A Polícia Civil do Tocantins efetuou a prisão preventiva de um homem no município de Vera (MT), nessa terça-feira, 10. Ele é investigado por crimes de extorsão e estupro virtual cometidos contra uma jovem de 18 anos, residente em Paraíso do Tocantins. A captura foi realizada com o suporte da Polícia Civil do Mato Grosso, após o deferimento do mandado expedido pelo Poder Judiciário.
A investigação foi conduzida pela 6ª Divisão Especializada de Repressão ao Crime Organizado (6ª DEIC – Paraíso), iniciada logo após a vítima procurar as autoridades para denunciar as ameaças financeiras e psicológicas que vinha sofrendo.
Segundo os dados colhidos pela DEIC, o suspeito utilizou um perfil falso em um aplicativo de relacionamento para estabelecer o primeiro contato. Após conquistar a confiança da jovem, ele obteve imagens íntimas e dados pessoais de seus familiares.
Com esse material, o investigado iniciou uma rotina de chantagem, exigindo transferências bancárias via Pix. Além da extorsão financeira, as investigações apontaram que o homem coagia a vítima a realizar práticas sexuais e degradantes durante chamadas de vídeo, sob a ameaça de divulgar as fotos em redes sociais e para o círculo familiar da jovem.
Investigação técnica e apreensão de provas
O trabalho de rastreamento permitiu que os policiais localizassem o endereço do autor em solo mato-grossense. Durante o cumprimento de um mandado de busca e apreensão na residência do suspeito, a polícia apreendeu o aparelho celular utilizado para gerenciar as ameaças, confirmando a autoria dos crimes.

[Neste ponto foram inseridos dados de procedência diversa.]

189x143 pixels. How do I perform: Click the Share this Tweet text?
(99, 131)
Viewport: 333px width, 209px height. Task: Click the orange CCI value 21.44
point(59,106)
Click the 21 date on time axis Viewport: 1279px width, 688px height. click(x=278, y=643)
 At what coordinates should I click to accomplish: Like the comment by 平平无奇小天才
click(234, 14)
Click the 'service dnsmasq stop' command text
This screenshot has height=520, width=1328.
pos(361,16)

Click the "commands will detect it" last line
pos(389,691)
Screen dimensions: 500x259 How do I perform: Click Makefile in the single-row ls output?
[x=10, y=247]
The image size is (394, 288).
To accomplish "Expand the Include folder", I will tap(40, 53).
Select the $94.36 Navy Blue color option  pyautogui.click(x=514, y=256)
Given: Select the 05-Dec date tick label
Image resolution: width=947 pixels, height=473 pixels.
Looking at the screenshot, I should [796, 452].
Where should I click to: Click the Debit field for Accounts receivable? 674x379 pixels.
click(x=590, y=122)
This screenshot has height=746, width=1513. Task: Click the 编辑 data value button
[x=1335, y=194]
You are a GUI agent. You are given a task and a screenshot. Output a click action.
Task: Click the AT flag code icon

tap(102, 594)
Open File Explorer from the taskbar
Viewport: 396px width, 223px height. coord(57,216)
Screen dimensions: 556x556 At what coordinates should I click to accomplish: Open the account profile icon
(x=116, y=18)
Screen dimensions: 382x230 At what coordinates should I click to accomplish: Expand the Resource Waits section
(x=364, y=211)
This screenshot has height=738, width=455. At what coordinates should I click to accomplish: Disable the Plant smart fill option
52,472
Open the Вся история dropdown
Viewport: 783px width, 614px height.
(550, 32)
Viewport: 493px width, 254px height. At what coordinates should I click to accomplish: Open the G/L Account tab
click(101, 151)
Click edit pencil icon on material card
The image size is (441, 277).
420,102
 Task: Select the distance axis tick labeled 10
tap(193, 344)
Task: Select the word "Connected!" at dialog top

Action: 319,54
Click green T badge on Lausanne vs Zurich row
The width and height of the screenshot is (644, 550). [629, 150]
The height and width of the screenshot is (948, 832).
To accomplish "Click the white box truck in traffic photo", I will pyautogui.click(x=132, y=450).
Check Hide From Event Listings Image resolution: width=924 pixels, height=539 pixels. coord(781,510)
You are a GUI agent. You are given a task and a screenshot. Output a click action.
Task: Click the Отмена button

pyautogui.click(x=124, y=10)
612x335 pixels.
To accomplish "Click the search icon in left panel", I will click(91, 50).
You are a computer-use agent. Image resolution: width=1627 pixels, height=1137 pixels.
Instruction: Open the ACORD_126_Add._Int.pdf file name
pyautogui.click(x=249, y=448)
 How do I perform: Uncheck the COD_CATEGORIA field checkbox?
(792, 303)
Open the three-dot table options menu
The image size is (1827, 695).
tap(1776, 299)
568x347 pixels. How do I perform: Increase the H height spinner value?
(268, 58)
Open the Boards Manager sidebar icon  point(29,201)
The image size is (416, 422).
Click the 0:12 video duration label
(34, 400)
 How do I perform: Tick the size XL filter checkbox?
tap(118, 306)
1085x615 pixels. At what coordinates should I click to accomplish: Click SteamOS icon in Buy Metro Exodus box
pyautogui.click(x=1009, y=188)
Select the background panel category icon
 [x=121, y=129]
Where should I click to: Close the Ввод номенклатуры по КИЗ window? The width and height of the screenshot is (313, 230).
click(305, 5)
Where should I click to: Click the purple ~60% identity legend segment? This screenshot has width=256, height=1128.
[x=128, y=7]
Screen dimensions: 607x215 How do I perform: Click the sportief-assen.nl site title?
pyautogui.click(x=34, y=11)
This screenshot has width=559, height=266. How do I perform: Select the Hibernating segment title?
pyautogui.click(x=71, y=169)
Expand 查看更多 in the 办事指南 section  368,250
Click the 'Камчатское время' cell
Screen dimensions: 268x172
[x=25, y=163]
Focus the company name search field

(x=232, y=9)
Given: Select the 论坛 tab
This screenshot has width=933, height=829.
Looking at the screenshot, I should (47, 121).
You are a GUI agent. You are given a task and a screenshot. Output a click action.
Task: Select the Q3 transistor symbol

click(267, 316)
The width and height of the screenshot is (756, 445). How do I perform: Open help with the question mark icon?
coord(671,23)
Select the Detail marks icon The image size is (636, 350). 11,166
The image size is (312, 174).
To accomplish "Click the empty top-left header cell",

O homem foi autuado pelos delitos de extorsão, estupro e falsa identidade. Diante da robustez das provas, a Vara Criminal da Comarca de Paraíso do Tocantins determinou a prisão preventiva, cumprida hoje em Vera (MT).
Resposta das autoridades sobre crimes digitais
O delegado responsável pelo caso enfatizou que crimes cometidos em ambiente cibernético deixam rastros passíveis de acompanhamento policial.”O anonimato na internet é uma ilusão que termina onde começa a nossa investigação. O autor deste crime utilizou táticas de manipulação e terror atrás de um perfil falso, mas a técnica e inteligência da PCTO conseguiu rastrear os passos do criminoso e identificá-lo para que possa responder pelos seus crimes”.